* [Exercise description]: Please retype the material beneath this task exactly, starting with its first line and finishing with the line containing "The height and width of the screenshot is (571, 918).".

..........

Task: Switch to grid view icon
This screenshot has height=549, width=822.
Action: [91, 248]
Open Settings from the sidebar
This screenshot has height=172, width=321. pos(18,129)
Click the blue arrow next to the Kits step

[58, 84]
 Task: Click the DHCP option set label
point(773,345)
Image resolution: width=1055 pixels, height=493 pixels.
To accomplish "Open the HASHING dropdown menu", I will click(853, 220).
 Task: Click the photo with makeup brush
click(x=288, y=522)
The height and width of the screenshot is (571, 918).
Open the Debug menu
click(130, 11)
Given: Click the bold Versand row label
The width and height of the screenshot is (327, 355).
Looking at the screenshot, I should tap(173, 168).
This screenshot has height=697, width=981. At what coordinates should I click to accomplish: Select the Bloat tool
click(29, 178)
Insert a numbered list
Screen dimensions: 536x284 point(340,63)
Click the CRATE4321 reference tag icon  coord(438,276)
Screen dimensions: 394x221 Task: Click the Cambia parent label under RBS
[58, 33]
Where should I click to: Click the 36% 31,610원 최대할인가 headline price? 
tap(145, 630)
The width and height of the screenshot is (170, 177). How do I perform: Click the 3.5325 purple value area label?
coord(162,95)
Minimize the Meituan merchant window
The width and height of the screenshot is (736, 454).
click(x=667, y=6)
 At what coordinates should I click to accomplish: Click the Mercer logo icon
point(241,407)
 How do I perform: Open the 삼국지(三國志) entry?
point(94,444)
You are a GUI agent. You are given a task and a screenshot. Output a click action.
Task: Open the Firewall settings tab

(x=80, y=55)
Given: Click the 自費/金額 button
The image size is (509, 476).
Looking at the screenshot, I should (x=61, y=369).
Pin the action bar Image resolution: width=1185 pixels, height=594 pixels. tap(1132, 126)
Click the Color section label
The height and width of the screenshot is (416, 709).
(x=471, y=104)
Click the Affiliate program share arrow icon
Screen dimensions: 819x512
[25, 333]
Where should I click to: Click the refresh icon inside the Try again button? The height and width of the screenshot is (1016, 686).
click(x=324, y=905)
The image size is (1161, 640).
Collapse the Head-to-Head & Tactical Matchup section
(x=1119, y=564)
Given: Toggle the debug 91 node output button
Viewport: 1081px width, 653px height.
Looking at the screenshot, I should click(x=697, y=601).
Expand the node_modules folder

..........

* [Solution for this problem]:
Task: Switch to grid view icon
This screenshot has height=549, width=822.
Action: [91, 248]
Open Settings from the sidebar
This screenshot has height=172, width=321. pos(18,129)
Click the blue arrow next to the Kits step

[58, 84]
 Task: Click the DHCP option set label
point(773,345)
Image resolution: width=1055 pixels, height=493 pixels.
To accomplish "Open the HASHING dropdown menu", I will click(853, 220).
 Task: Click the photo with makeup brush
click(x=288, y=522)
The height and width of the screenshot is (571, 918).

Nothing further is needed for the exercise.